Released at: 19:41, 11/11/2016

Unofficial costs still problematic for SMEs

Photo: Viet Tuan

Payments to government officials remain a burden for SMEs in Vietnam, survey finds.

by Hai Van-Duy Anh

A total of 2,628 Vietnamese small and medium-sized enterprises (SMEs) participated in a survey conducted by the Central Institute for Economic Management (CIEM), Copenhagen University, the Institute for Labor Science and Social Affairs, and the World Institute for Development Economics Research (WIDER) in 2015.

Of these, 42.7 per cent felt a necessity to pay bribes last year, with 40 per cent believing the amount required will increase in the future, the Seminar on the Characteristics of Vietnam’s Business Environment on November 9 was told.

SMEs pay the bribes to gain access to public officials when applying for licenses, resolving taxation problems, and seeking contracts, and when negotiating with customers.

The greatest barriers to the growth of SMEs include a lack of capital, difficulty in accessing finance, limited demand for products, excessive competition, and a lack of land and space for manufacturing and production, the report found.

Professor John Rand from Copenhagen University believes “the lack of capital and difficulty in accessing finance continue to be the biggest barriers for SMEs.” The number of SMEs viewing these as obstacles is falling, however, as 45 per cent identified them as an issue in 2011, 30 per cent in 2013, and 24 per cent in 2015.

Limited demand for products was identified as a barrier by 21 per cent of respondents and excessive competition 17 per cent, which remain largely unchanged from previous surveys.

In 2013, 44.6 per cent of respondents said they paid bribes while 42.7 per cent said likewise in 2015. The frequency of such payments in 2013 and 2015 were quite similar, with 70 per cent of respondent saying they paid two to five times a year.

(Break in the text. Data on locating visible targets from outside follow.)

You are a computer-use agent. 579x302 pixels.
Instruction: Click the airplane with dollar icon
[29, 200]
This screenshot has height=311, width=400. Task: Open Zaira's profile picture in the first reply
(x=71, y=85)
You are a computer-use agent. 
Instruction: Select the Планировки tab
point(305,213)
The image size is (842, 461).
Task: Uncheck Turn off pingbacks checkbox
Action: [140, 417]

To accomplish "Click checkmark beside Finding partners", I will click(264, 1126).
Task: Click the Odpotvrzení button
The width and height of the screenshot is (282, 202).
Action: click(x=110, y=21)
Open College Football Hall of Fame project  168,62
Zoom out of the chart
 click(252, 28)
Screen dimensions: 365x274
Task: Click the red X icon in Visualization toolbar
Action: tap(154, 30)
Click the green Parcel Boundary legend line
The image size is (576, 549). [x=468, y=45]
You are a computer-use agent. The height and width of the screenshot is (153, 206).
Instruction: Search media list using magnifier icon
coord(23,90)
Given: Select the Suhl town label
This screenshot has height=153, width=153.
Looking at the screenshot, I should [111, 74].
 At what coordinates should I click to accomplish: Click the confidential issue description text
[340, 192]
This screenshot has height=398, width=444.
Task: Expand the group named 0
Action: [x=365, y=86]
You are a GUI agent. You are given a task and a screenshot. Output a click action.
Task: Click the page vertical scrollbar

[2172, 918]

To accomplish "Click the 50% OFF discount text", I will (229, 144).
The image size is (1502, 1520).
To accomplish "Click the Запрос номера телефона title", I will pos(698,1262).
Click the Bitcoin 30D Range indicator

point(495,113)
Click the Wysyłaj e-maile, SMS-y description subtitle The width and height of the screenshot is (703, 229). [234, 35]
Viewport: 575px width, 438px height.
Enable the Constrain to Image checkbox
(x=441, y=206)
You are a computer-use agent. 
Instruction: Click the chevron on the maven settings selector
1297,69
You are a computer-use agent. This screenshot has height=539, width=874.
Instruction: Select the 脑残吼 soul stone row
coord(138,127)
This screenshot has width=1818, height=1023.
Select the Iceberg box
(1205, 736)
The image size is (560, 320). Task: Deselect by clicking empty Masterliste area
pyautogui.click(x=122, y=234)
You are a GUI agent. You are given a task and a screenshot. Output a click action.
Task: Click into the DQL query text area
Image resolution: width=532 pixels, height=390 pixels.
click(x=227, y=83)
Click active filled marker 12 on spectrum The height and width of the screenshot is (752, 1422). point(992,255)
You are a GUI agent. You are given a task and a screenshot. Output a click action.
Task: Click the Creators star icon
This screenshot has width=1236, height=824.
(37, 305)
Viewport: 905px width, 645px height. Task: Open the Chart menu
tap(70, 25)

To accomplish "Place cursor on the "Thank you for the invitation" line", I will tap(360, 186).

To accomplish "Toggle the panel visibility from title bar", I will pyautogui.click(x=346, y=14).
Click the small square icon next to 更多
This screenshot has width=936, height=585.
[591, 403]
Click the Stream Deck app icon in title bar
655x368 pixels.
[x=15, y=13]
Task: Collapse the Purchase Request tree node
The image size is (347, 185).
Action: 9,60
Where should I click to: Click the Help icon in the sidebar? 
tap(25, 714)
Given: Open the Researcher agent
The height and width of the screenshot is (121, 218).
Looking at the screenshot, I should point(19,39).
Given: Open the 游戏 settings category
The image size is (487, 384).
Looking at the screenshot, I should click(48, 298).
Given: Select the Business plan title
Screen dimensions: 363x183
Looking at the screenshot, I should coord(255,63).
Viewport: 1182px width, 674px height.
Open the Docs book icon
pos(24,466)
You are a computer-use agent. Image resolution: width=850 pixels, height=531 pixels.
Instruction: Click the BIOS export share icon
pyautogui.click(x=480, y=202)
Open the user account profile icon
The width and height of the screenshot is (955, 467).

Forty per cent of those that paid bribes in 2015 believe the amount required will go up in the future, compared to 49 per cent in 2013. The survey also showed that 58 per cent of SMEs that paid bribes in 2013 continued to do so in 2015, while 30 per cent that didn’t pay anything in 2013 did so in 2015.

While “gaining access to public officials” fell from 28.4 per cent of respondents to 18.75 per cent in 2015, payments for “solving taxation problems” increased from 17.6 per cent in 2013 to 24.1 per cent in 2015.

A significant number of SMEs clearly believe that making such payments is necessary. Those within the formal economy make such payments more frequently in order to deal with tax authorities and staff, as well as to gain access to public officials.

Most respondents, however, questioned the benefit of making such payments, as they don’t believe their business activities are in better shape compared to those who do not pay.

Such payments remain a serious problem and affect the competitiveness of enterprises. The government needs to better assist enterprises by banning these informal costs, according to Professor Smrtiti Sharman, a member of the study team.

Although the number of SMEs conducting investments has increased compared to 2013, their ability to access loans remains low, especially for household businesses. In 2015, 25 per cent of respondents applied for official loans, down 1.2 per cent, and 15 per cent experienced difficulties.

The 2,628 SMEs that participated in the survey operate in nine cities and provinces: Hanoi, Hai Phong, Ho Chi Minh City, Phu Tho, Nghe An, Quang Nam, Khanh Hoa, Lam Dong, and Long An, with 72 per cent being super small enterprises.